L’arrêt en conclut que l’employeur qui « contestait l’expertise au regard de ses modalités de mise en œuvre qui ne figuraient pas dans la première délibération du CHSCT » était donc recevable à solliciter à cette fin l’annulation de la seconde délibération, en agissant dans les 15 jours suivant celle-ci. Cette décision est à rapprocher de deux récents arrêts, non publiés, par lesquels la Haute juridiction avait déjà admis la possibilité pour le CHSCT de procéder à des délibérations distinctes, sans toutefois se prononcer sur l’incidence de cette pratique sur le délai de contestation (v. Cass. soc., 5 juillet 2018, n° 17-11.829, n° 17-13.306). C’est désormais chose faite. L’arrêt du 20 mars dernier invitant, dans ce cas, à distinguer selon l’objet de la contestation et le contenu de la délibération.Ainsi, pour contester la nécessité de l’expertise, le point de départ du délai de contestation est fixé à la date de la première délibération ayant voté le principe du recours à l’expert.

De plus, pour contester les modalités de l’expertise ou son étendue, le délai commence à courir à compter de la seconde délibération, qui les a fixées. Le fait que l’employeur ait laissé passer le délai de 15 jours suivant la première délibération pour contester la nécessité de l’expertise, ne l’empêche donc pas de contester les modalités de l’expertise fixées dans la seconde à condition d’agir dans les 15 jours suivant cette dernière. Cette solution permet d’assurer une certaine cohérence, durant la période transitoire, avec les dispositions applicables au comité social et économique. S’agissant du délai de contestation des expertises votées par ce dernier, le nouvel article L. 2315-86du Code du travail retient également des points de départ différents selon l’objet de la contestation : pour contester la nécessité de l’expertise, le délai court à compter de la délibération décidant le recours à l’expertise ; pour contester le choix de l’expert, le délai court à compter de sa désignation par le CSE ; pour contester le coût prévisionnel, l’étendue ou la durée de l’expertise, le délai court à compter de la notification de ces éléments à l’employeur.
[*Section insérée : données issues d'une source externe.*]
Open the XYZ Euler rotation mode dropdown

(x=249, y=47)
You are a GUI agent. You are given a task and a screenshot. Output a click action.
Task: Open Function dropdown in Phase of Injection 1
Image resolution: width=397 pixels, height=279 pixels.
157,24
…et au coût prévisionnel de l’expertise

Concernant la contestation en cours d’instance du coût prévisionnel de l’expertise, la Cour pose par ailleurs pour principe que « la contestation par l’employeur du périmètre de l’expertise dans le délai imparti par [l’article L. 4614-13] induit nécessairement le droit de contester le coût prévisionnel de celle-ci ». Autrement dit, la chambre sociale reprend l’argument de l’employeur selon lequel la demande de réduction du montant des honoraires de l’expert est une demande incidente virtuellement comprise dans la demande principale relative à la remise en cause de l’étendue de la mission de l’expert.
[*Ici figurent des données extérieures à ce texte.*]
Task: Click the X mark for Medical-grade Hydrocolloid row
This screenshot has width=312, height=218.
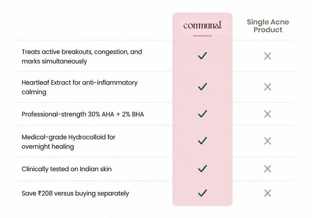Action: pos(268,141)
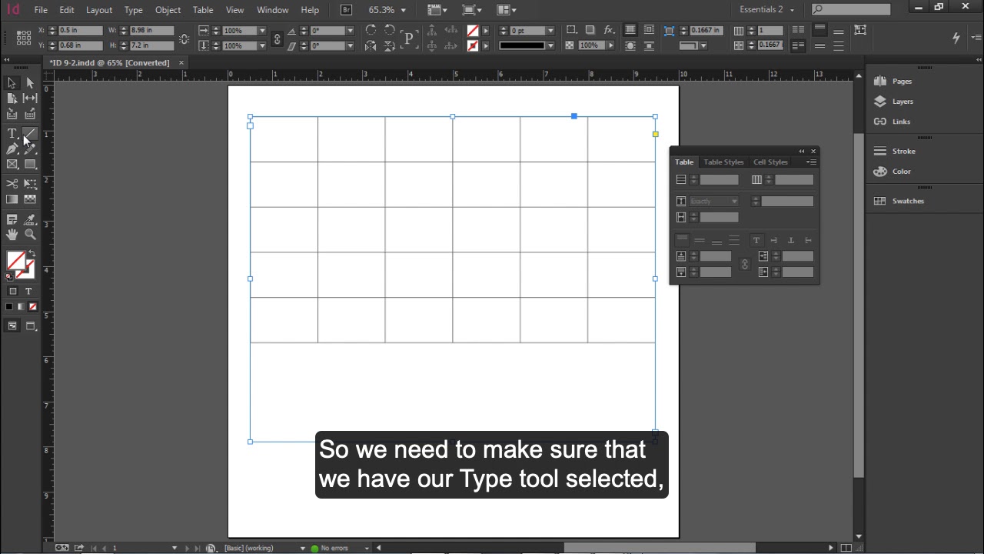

De fait, lorsque l’employeur conteste le périmètre de l’expertise votée par le CHSCT, il doit veiller à observer le délai de 15 jours courant à compter de la délibération ayant fixé ce périmètre. Il pourra ensuite présenter sa demande de réduction du coût prévisionnel de l’expertise en cours d’instance, peu important que ce point n’ait pas été soulevé dès la saisine de la juridiction. Bien que le nouvel article L. 2315-86 du Code du travail ne le prévoie pas expressément, cela devrait également être le cas en matière de contestation des expertises du comité social et économique.